UPDATE: 1:15 p.m. ET - The Tuesday launch of the Falcon Heavy rocket was delayed to 3:05 p.m. ET, according to the SpaceX website.
Original story:
An attempt to launch the largest rocket in the world is scheduled for Tuesday after months of delays. SpaceX is scheduled to launch its Falcon Heavy rocket at 2:20 p.m. ET Tuesday and when the rocket lifts off, it will officially hold the title of the largest functional rocket in the world, according to SpaceX.
The launch was originally scheduled to happen last November, then December, and then January and finally was scheduled for Tuesday. The original launch time was set for 1:30 p.m. but was pushed due to upper-level wind shear, according to SpaceX.
Tuesday's launch will be the inaugural test launch of the rocket that is made up of three Falcon 9 nine-engine cores, the equivalent of 27 Merlin engines. The rocket will generate more than five million pounds of thrust.
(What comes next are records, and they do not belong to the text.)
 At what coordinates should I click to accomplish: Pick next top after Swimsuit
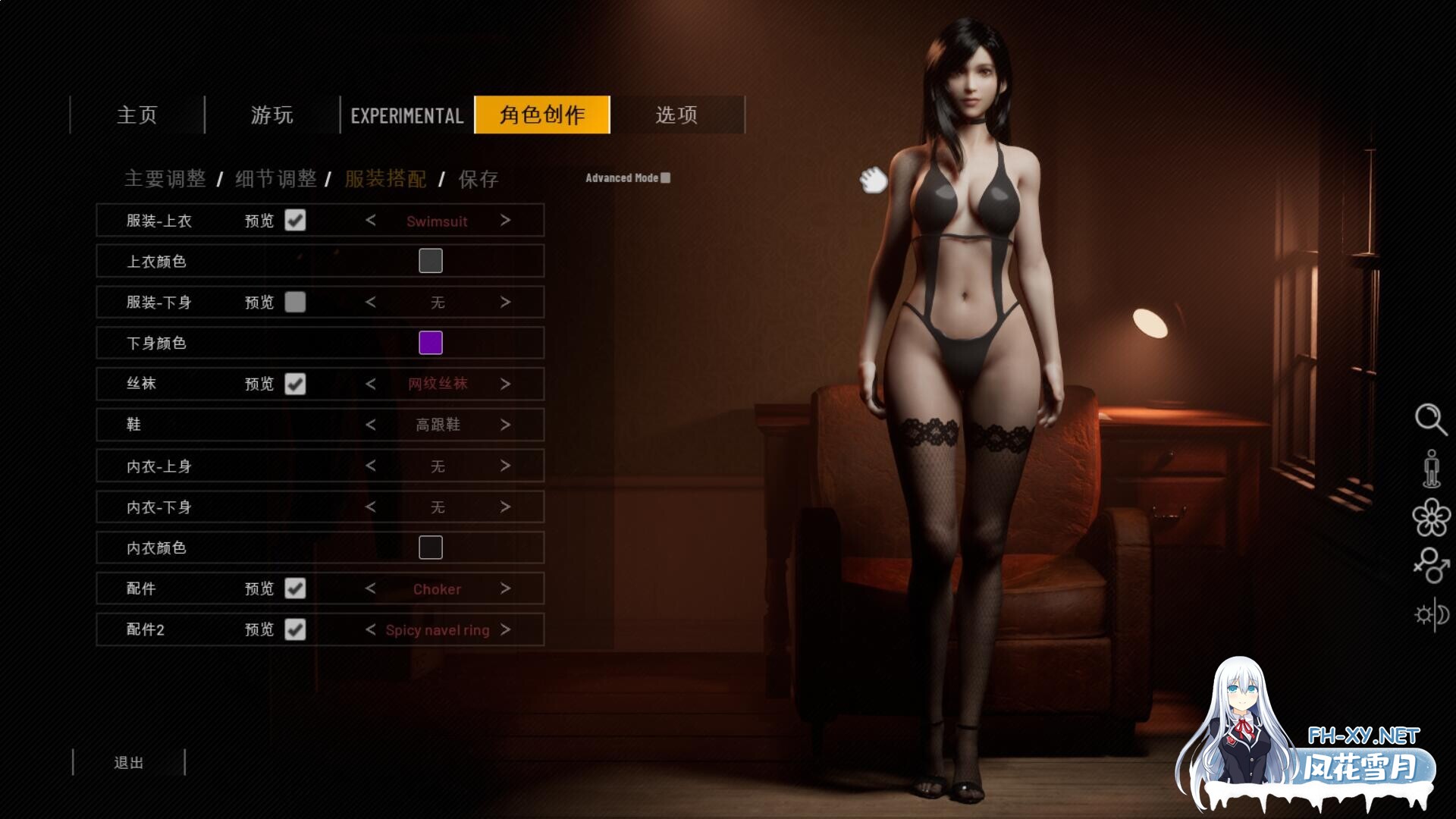(505, 221)
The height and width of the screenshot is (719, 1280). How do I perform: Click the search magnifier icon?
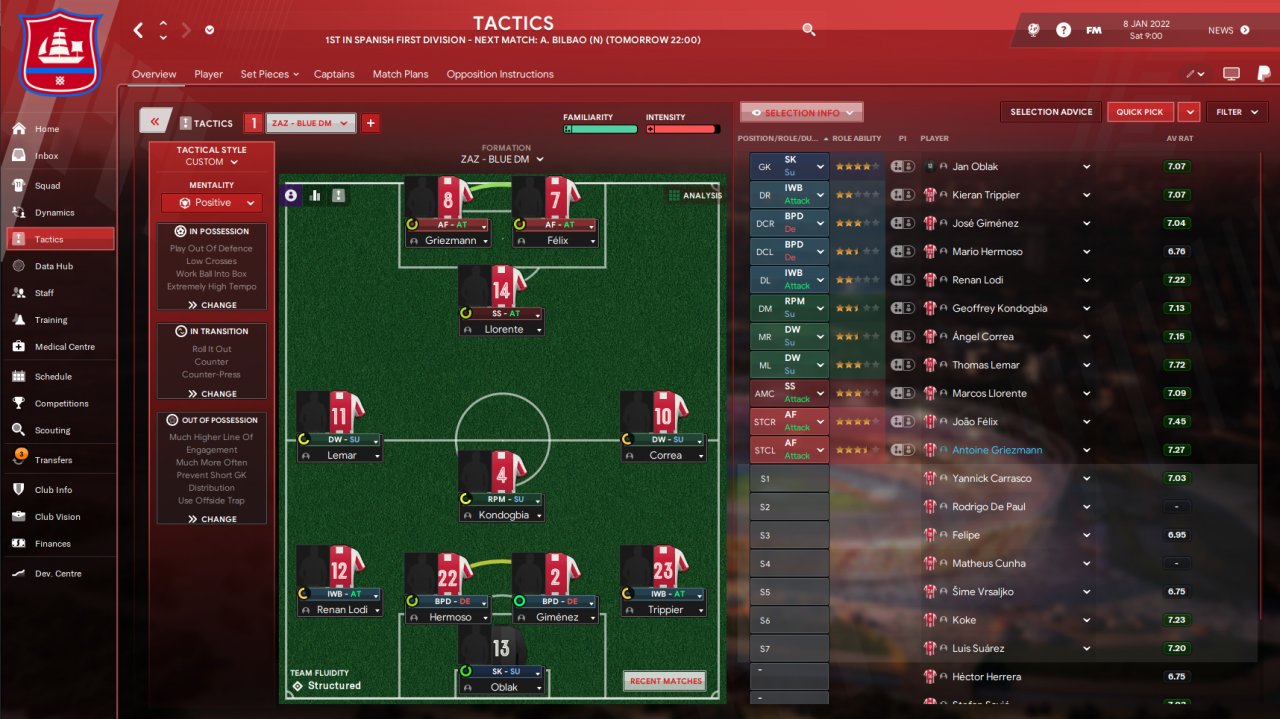(809, 30)
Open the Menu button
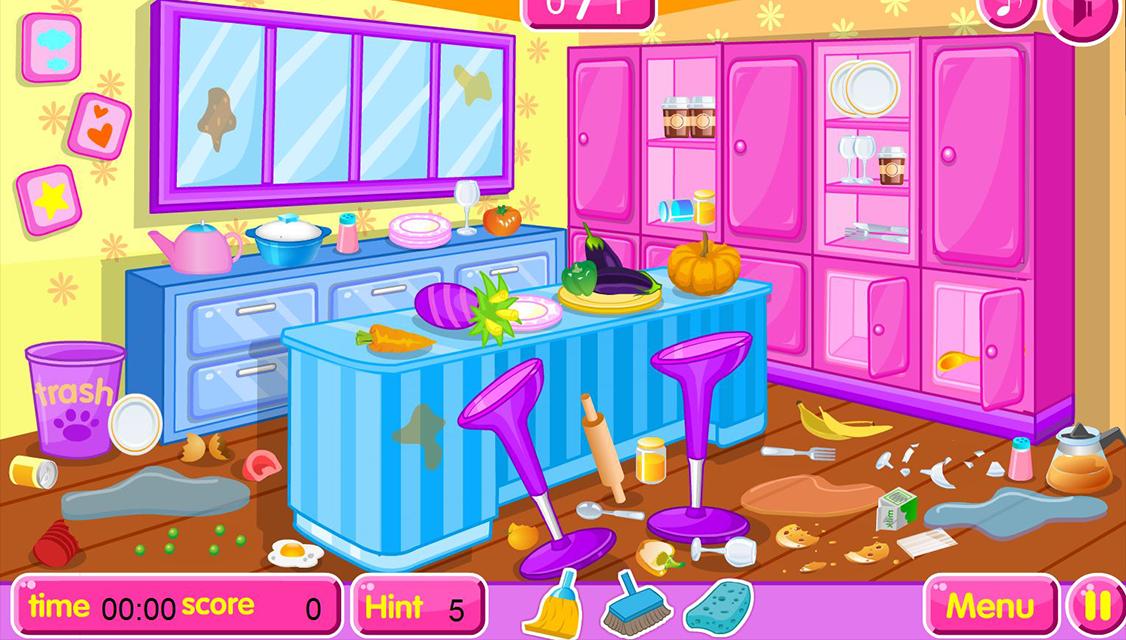1126x640 pixels. pyautogui.click(x=989, y=606)
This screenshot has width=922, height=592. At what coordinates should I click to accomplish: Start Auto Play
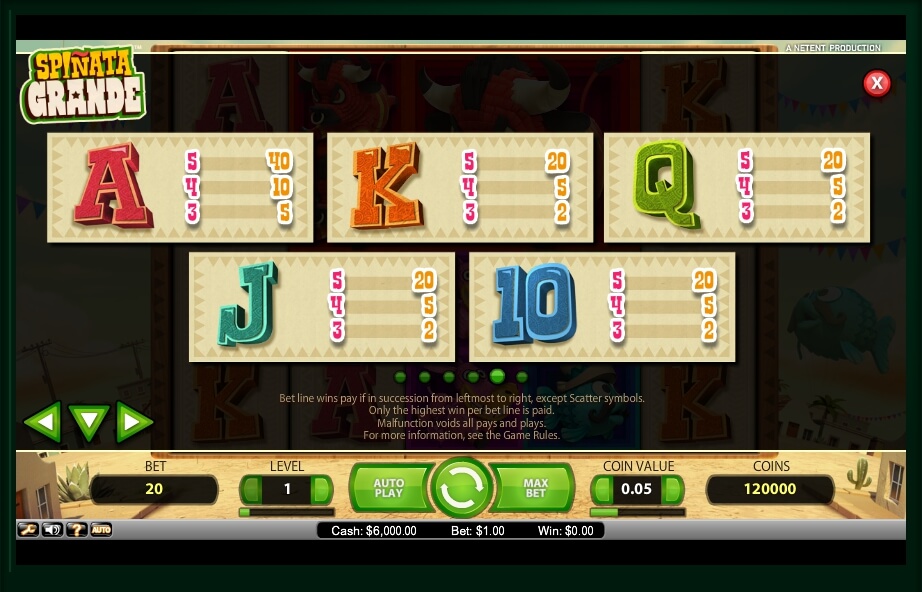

While the rocket won't be carrying humans or any scientific cargo this launch, it will be carrying SpaceX founder, Elon Musk's, Tesla Roadster.
SpaceX plans to make an attempt at landing all three first stage cores of the rocket. Two of the first stages are set to land at the Landing Zones one and two at Cape Canaveral Air Force Station and one is set to land on the SpaceX drone-ship "Of Course I Still Love You."
Watch SpaceX launch the Falcon Heavy rocket live:
The second stage will attempt to put the Tesla Roadster "into a precessing Earth-Mars elliptical orbit around the sun," said a release from SpaceX. Musk said in a tweet that no matter what happens, the launch is "Guaranteed to be exciting."
There is a backup launch window scheduled for Wednesday beginning at 1:30 p.m. ET if Tuesday's launch gets canceled altogether. A simulation video shared Tuesday shows the trajectory of the rocket and the payload. If the launch goes according to plan, the Tesla vehicle will just end up out in space for about a billion years.
The rocket was designed to carry humans to deep space and Mars in the future. Launching the rocket costs $90 million even with the first stages of the Falcon 9 being reused.